67 y/o male Pt found pulseless and apneic and a board and care facilty. He was in V-Tach, defibed once with an AED. Regained pulses, ventilated for ~2 minutes, started breathing in his own. He regained consciousness, sat up, and said, "thanks guys." He then wanted to sign AMA. He couldn't understand why we were to insistent on taking him the hospital when he was "obviously" okay.
 
I had a patient today with pain that was a 10. Wow! The worst pain a person could ever have! This guy had injured his ankle somehow. He wasn't sure how because he was pretty drunk. In fact he was asleep. Every time I'd wake him up he'd sort of half open his eyes and slur that he needed narcotics. His pain? Always a 10/10. Amazing.
 
docB said:
I had a patient today with pain that was a 10. Wow! The worst pain a person could ever have! This guy had injured his ankle somehow. He wasn't sure how because he was pretty drunk. In fact he was asleep. Every time I'd wake him up he'd sort of half open his eyes and slur that he needed narcotics. His pain? Always a 10/10. Amazing.
I've pretty much given up asking about that useless 1 to 10 pain scale. There are only two intensities of pain in the ER: 10/10 or none.

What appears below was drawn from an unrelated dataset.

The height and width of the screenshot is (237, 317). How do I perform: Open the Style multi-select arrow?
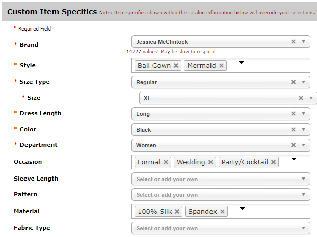click(x=242, y=63)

Or if the patient is Spanish speaking, there is only "too much" pain or none.
 
Sessamoid said:
I've pretty much given up asking about that useless 1 to 10 pain scale. There are only two intensities of pain in the ER: 10/10 or none.

What about 15/10 pain? I love hearing that. :)
 
How about a tooth to tattoo ratio of 6:23? Some of the artwork blended together, but he was certain that he had 23 separate pieces of work. Only two of the teeth were actually ajacent to each other.
 
KevJones said:
How about a tooth to tattoo ratio of 6:23? Some of the artwork blended together, but he was certain that he had 23 separate pieces of work. Only two of the teeth were actually ajacent to each other.

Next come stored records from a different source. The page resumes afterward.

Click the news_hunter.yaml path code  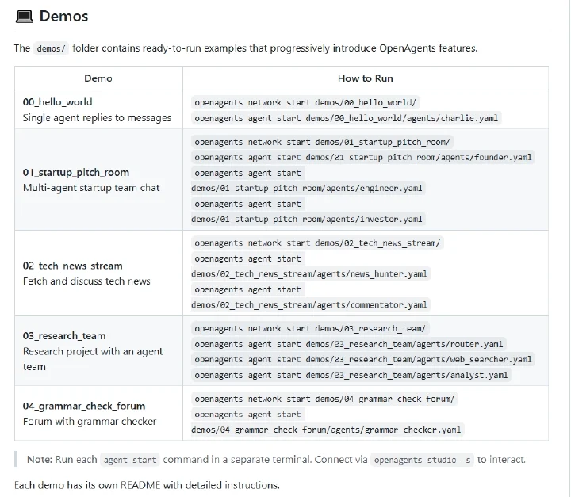pyautogui.click(x=309, y=273)
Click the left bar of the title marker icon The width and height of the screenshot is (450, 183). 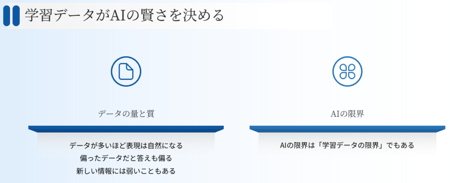click(x=7, y=15)
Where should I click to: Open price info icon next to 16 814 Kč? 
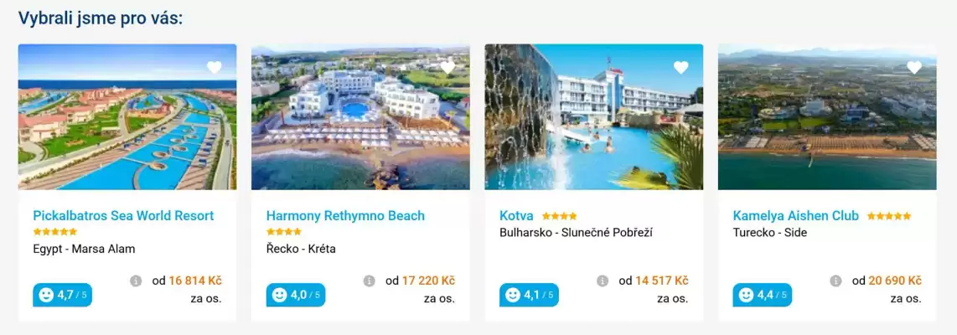tap(136, 281)
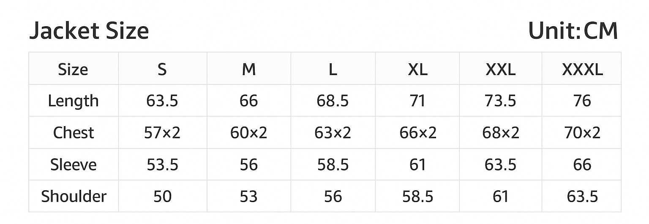649x224 pixels.
Task: Select the Shoulder 58.5 cell for XL
Action: click(x=417, y=197)
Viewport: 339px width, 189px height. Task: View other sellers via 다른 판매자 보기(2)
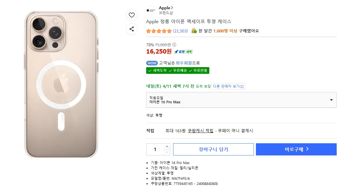(x=228, y=86)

Give me a month and I'm pretty sure I can find someone with no teeth left and at least one tattoo, thus setting an unbeatable ratio. :D
 
ERMudPhud said:
Give me a month and I'm pretty sure I can find someone with no teeth left and at least one tattoo, thus setting an unbeatable ratio. :D

The person has to be completely edentulous and not with those little brown nubbles of teeth.

mike
 
Not to break into the tooth:tattoo ratio discussion, but I was very excited last night to see a young man with an ETOH of 625. He really did breath much better after being snorkled.....that's the high mark any of us had seen for ETOH.


Dennis
 
rdennisjr said:
Not to break into the tooth:tattoo ratio discussion, but I was very excited last night to see a young man with an ETOH of 625. He really did breath much better after being snorkled.....that's the high mark any of us had seen for ETOH.


Dennis
At some point it must be easier to forego the blood alcohol level and just do a blood blood level and assume the rest is etOH.